In total, >40 mutations have been discovered in the BRAF gene, with a single thymine-to-adenine nucleotide base change at position 1,799 accounting for 90% of them. This missense mutation causes a substitution of glutamine for valine at position 600 (V600E). BRAF^V600E leads to a ~500-fold increase in gene activity. It allows signaling cascade activation in the absence of external stimuli such as growth signals, allowing cells to become self-sufficient in this pathway (152). The BRAF^V600E mutation is rare in primary and metastatic CNS neoplasms, found in 4% of cases (151).

BRAF^V600E mutation has a higher frequency in certain brain tumors, such as pleomorphic xanthoastrocytoma, ganglioglioma and pilocytic astrocytoma, and in epithelioid and giant cell glioblastoma (148). Genetic analyses have indicated a particularly high percentage of BRAF^V600E (50–93%) in epithelioid glioblastoma (153). This tumor also possesses TERT promoter mutations (70%) and homozygous deletions of CDKN2A/2B (79%) (153).

BRAF inhibitors targeting the BRAF^V600E mutation, such as dabrafenib and vemurafenib, provided a big step forward in the treatment of patients with malignant melanoma. Currently, BRAF inhibition is a treatment option for a small subset of patients with recurrent GBM if the V600E mutation is present (154).

Another study reported a marked radiological response and a stable clinical outcome in patients with malignant BRAF V600E-mutated glioma with leptomeningeal tumor appearance who received dabrafenib alone for up to 27 months (155). In one of the three instances in this case series, histology revealed glioblastoma, whereas the other diagnoses were compatible with anaplastic pleomorphic xanthoastrocytomas.

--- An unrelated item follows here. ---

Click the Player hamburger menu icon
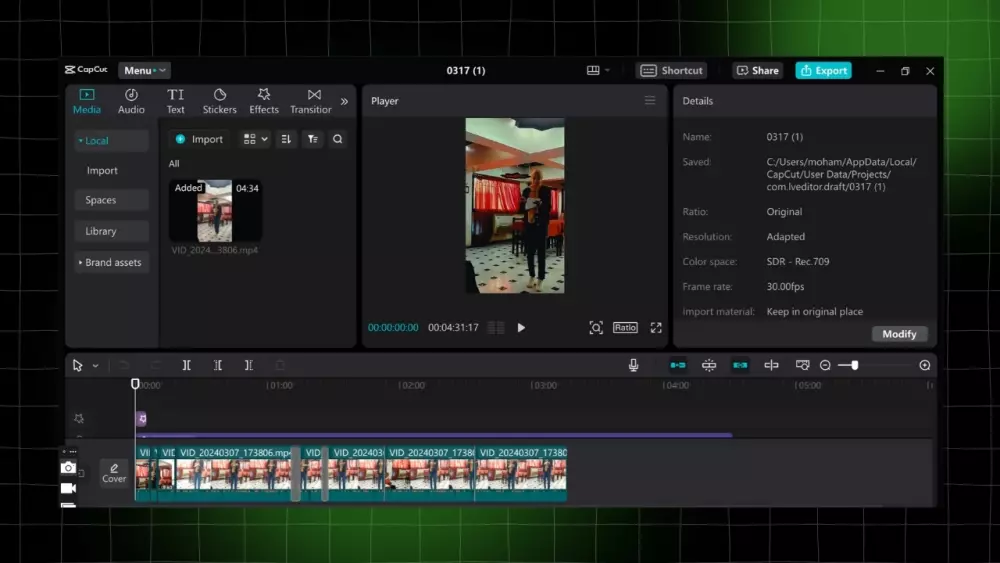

Primary treatment with BRAF and MEK inhibitors has been indicated to lead to tumor regression in patients with BRAF V600E mutant glioblastoma. As a result, it was proposed that all young patients with GBM, particularly those with an unusually aggressive tumor behaviour, should be tested for BRAF^V600E mutation (156).

Preclinical and human tumor studies support a potentially important role for Src in human glioblastoma. In transgenic mice expressing v-Src, glioblastomas may potentially develop due to this alteration (157). Dasatinib is a TKI that reduces Src autophosphorylation and downstream signaling to AKT and phosphor-S6 in GBM cell lines, also reducing the growth and invasion of glioblastoma cells. Inhibition of src-family kinases by dasatinib also causes death of autophagic glioblastoma cells in vitro (158). Src signaling is also markedly enhanced in patients with invasive glioblastoma after administration of bevacizumab. The Src family kinase inhibitor dasatinib effectively blocked bevacizumab-induced invasion of glioma in preclinical models, leading to the hypothesis that combining bevacizumab with dasatinib may increase the efficacy of bevacizumab in patients with recurrent GBM (159).

Despite encouraging pre-clinical data, in the clinical study of Galanis et al (159), the combination of bevacizumab with dasatinib did not significantly improve outcomes in patients with recurrent GBM compared to treatment with bevacizumab alone. Although the combination had an acceptable tolerance profile in this sample of 121 patients and an improvement in PFS at 6 months was observed in the bevacizumab-dasatinib group, the efficacy threshold was not reached with a PFS-6 of 28.9% for bevacizumab with dasatinib vs. 18.4% for bevaci-zumab alone (P=0.22).